▸ TASK
Starting at the line that holds "Task: Switch to the Supply tab", quote every line through the end of the records, both boundary lines included. Omit the pictures.

▸ INFORMATION SUPPLIED
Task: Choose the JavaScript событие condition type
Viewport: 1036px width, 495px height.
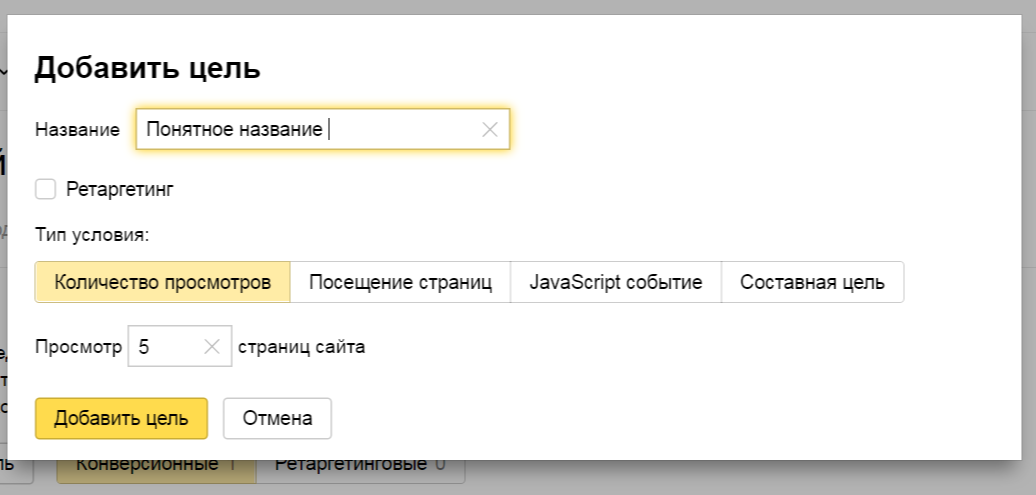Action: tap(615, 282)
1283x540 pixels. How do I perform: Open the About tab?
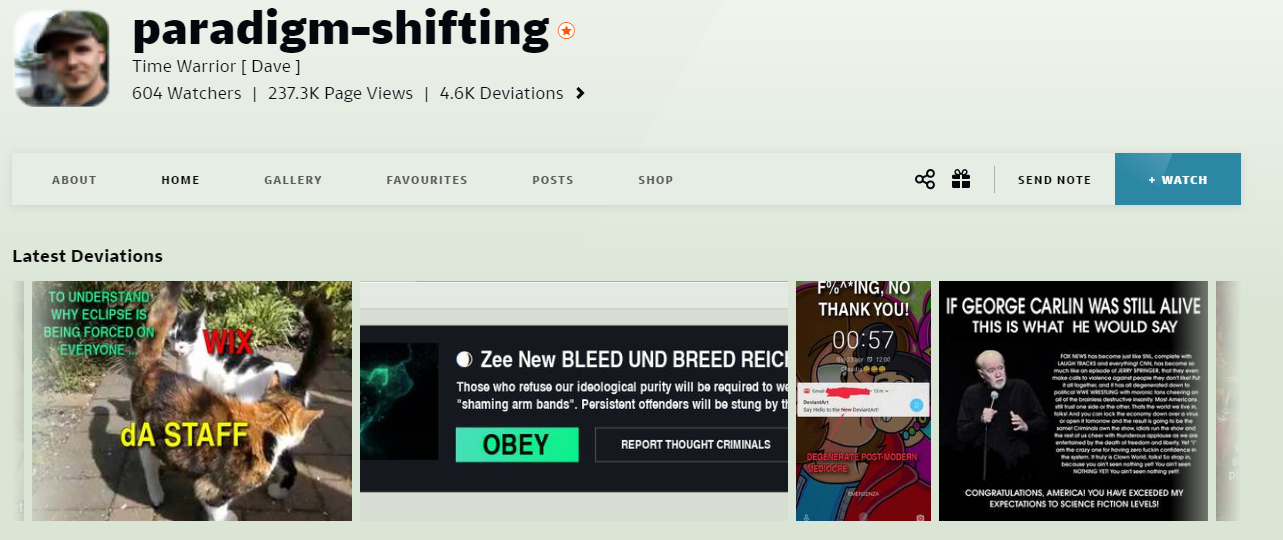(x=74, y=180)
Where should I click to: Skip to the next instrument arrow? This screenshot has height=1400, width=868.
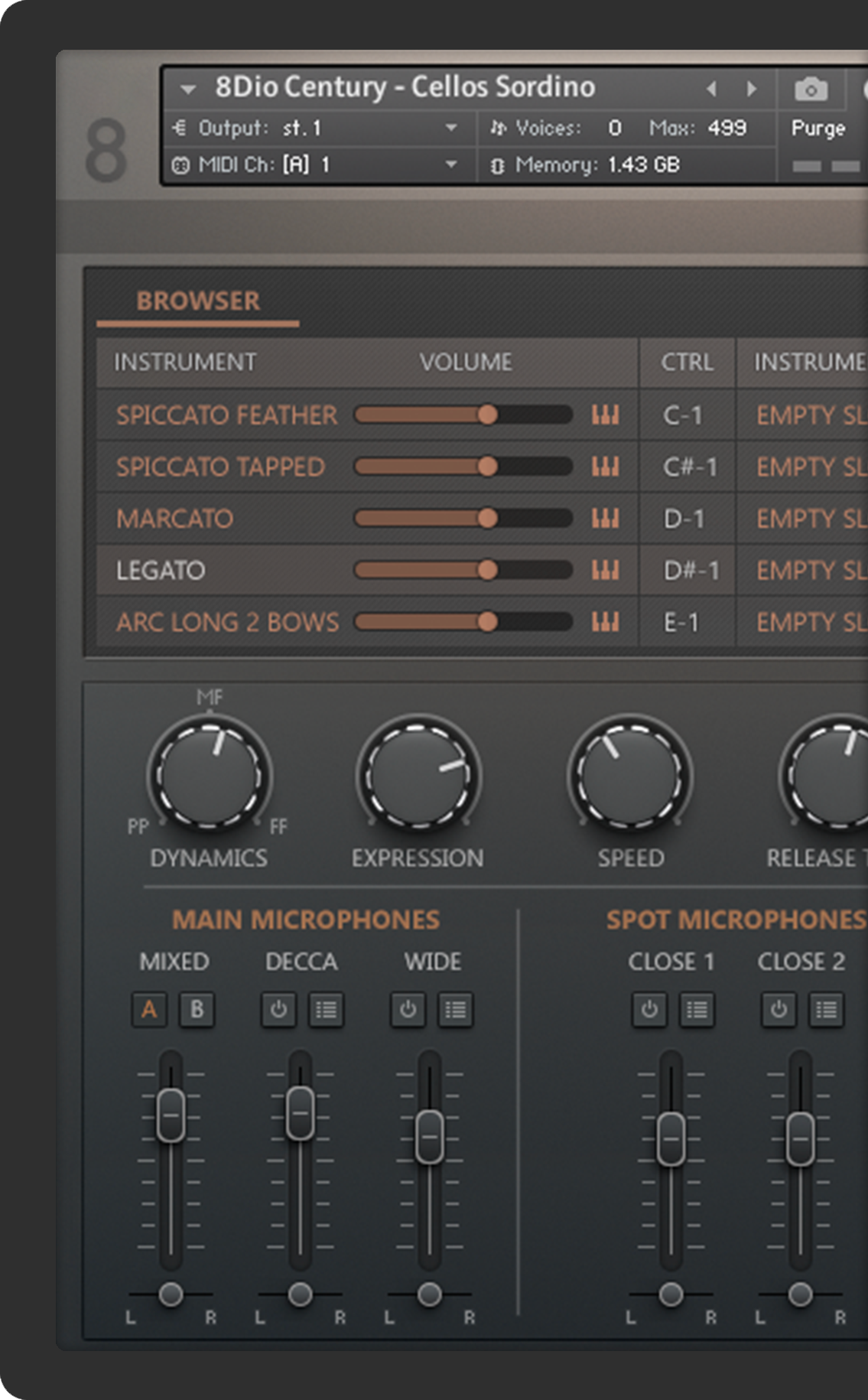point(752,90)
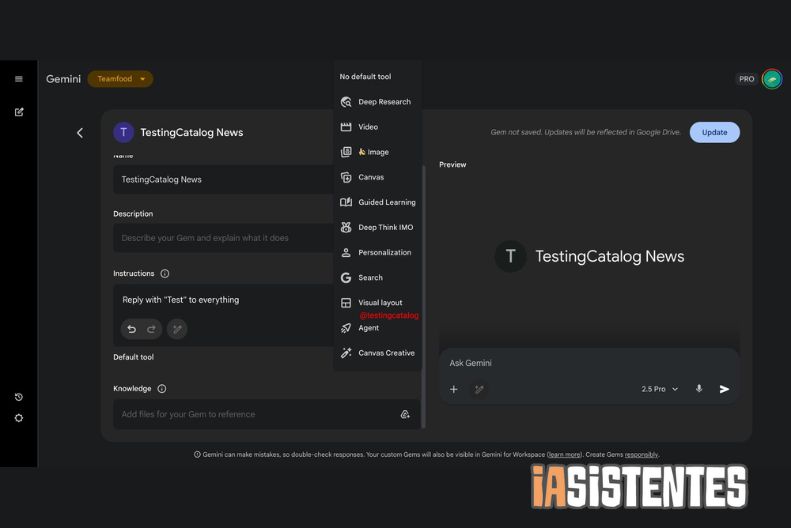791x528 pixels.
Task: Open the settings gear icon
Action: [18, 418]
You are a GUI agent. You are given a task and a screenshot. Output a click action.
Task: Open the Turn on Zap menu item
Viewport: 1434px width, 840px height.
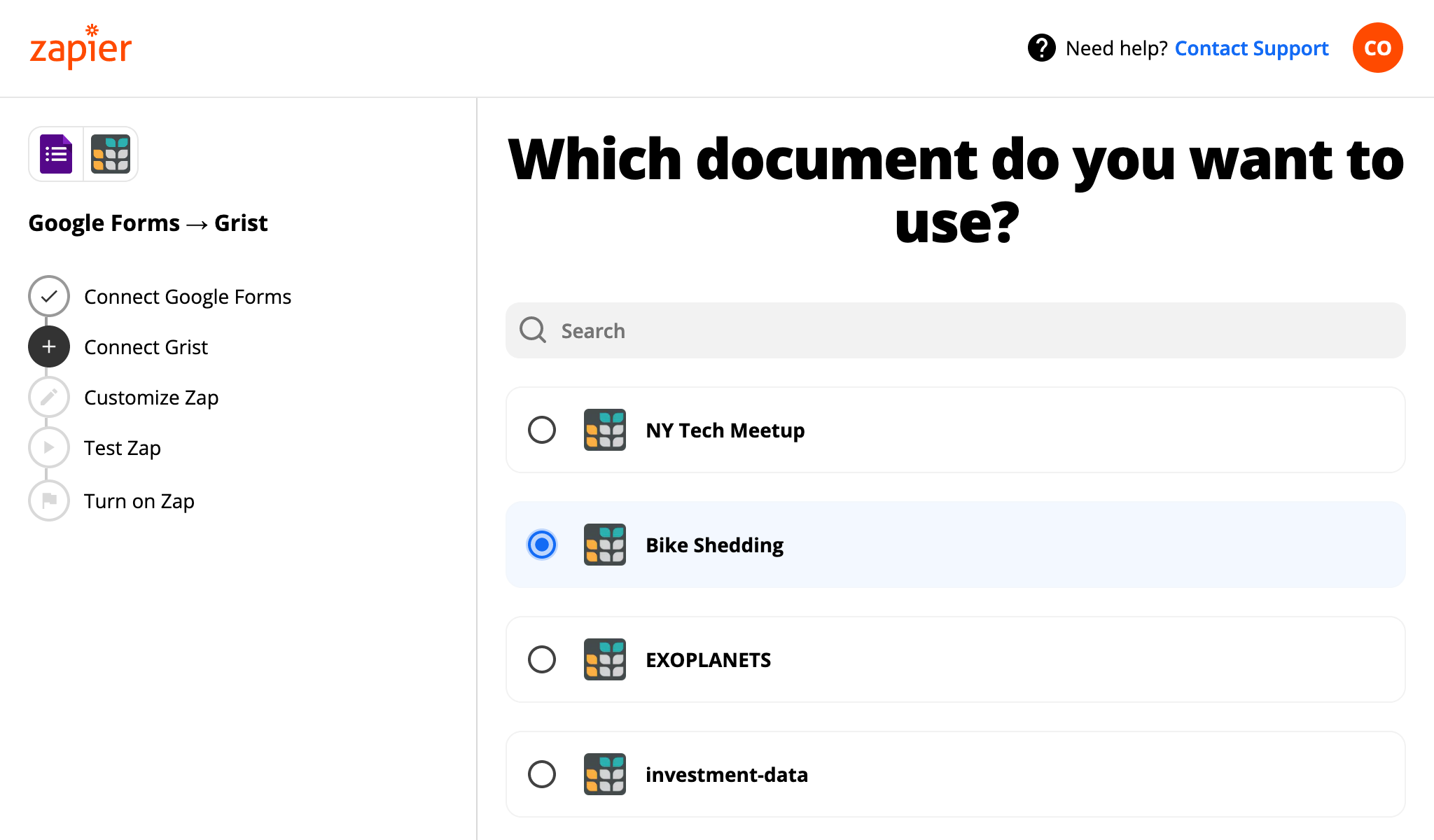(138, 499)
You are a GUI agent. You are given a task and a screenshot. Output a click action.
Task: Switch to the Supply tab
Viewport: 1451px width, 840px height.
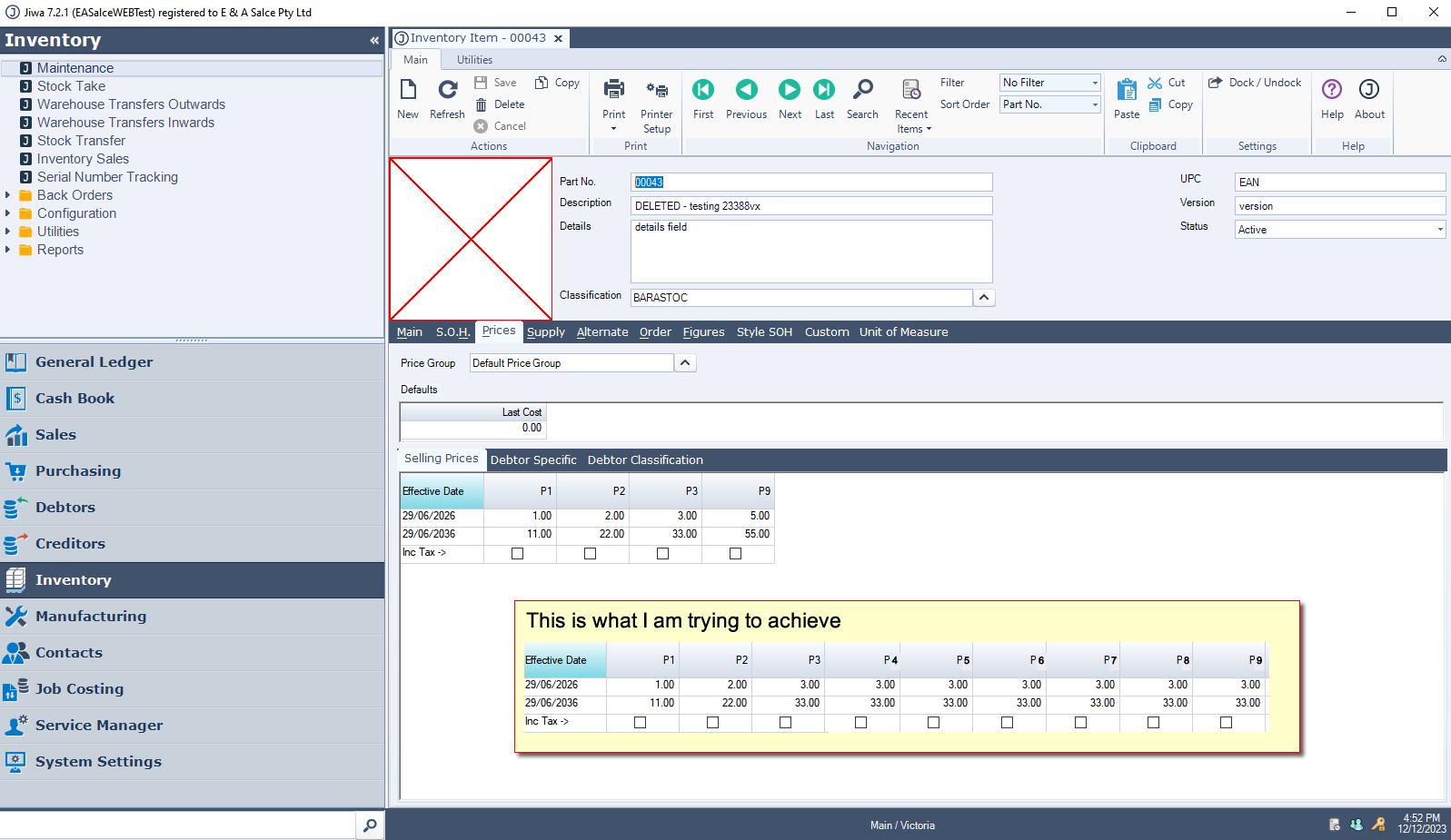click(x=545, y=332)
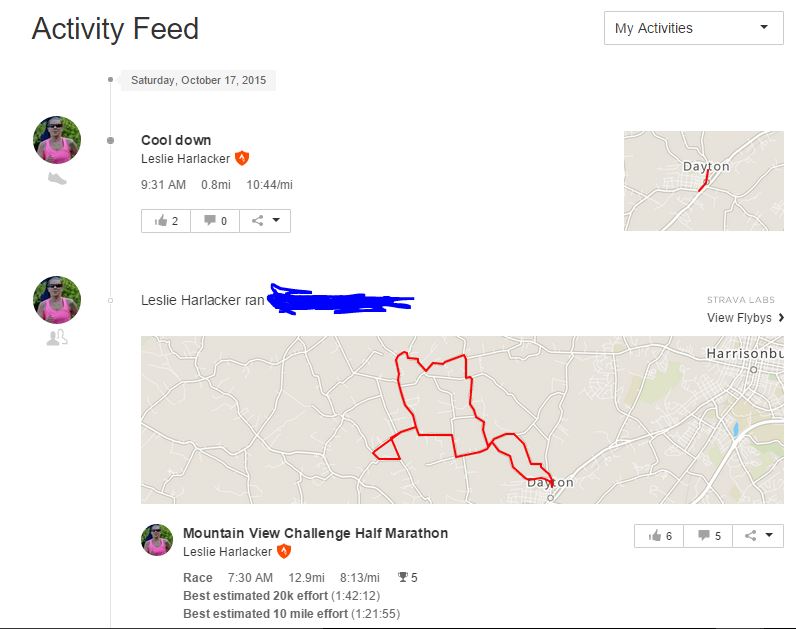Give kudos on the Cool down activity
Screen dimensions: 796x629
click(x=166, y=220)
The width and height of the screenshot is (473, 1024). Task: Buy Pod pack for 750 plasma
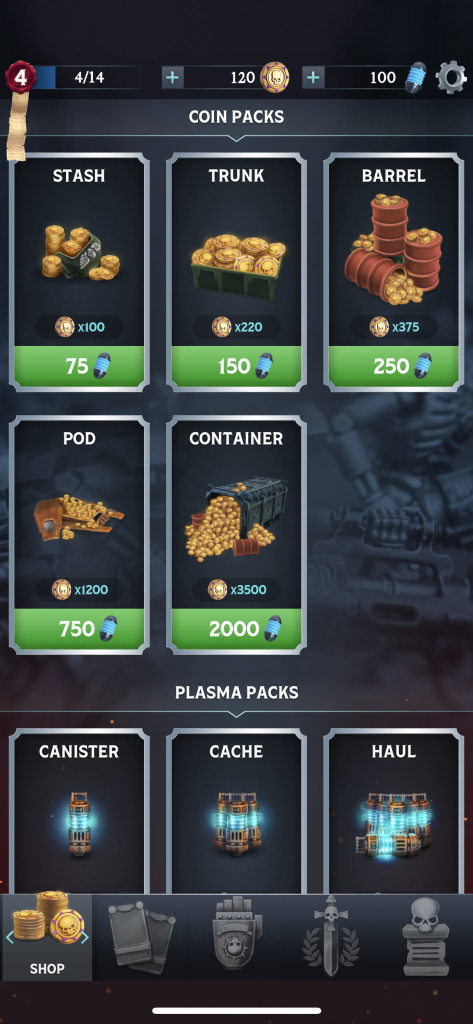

▸ WRITTEN ANSWER
Task: Switch to the Supply tab
Viewport: 1451px width, 840px height.
click(x=545, y=332)
Give kudos on the Cool down activity
Screen dimensions: 796x629
click(x=166, y=220)
The width and height of the screenshot is (473, 1024). Task: Buy Pod pack for 750 plasma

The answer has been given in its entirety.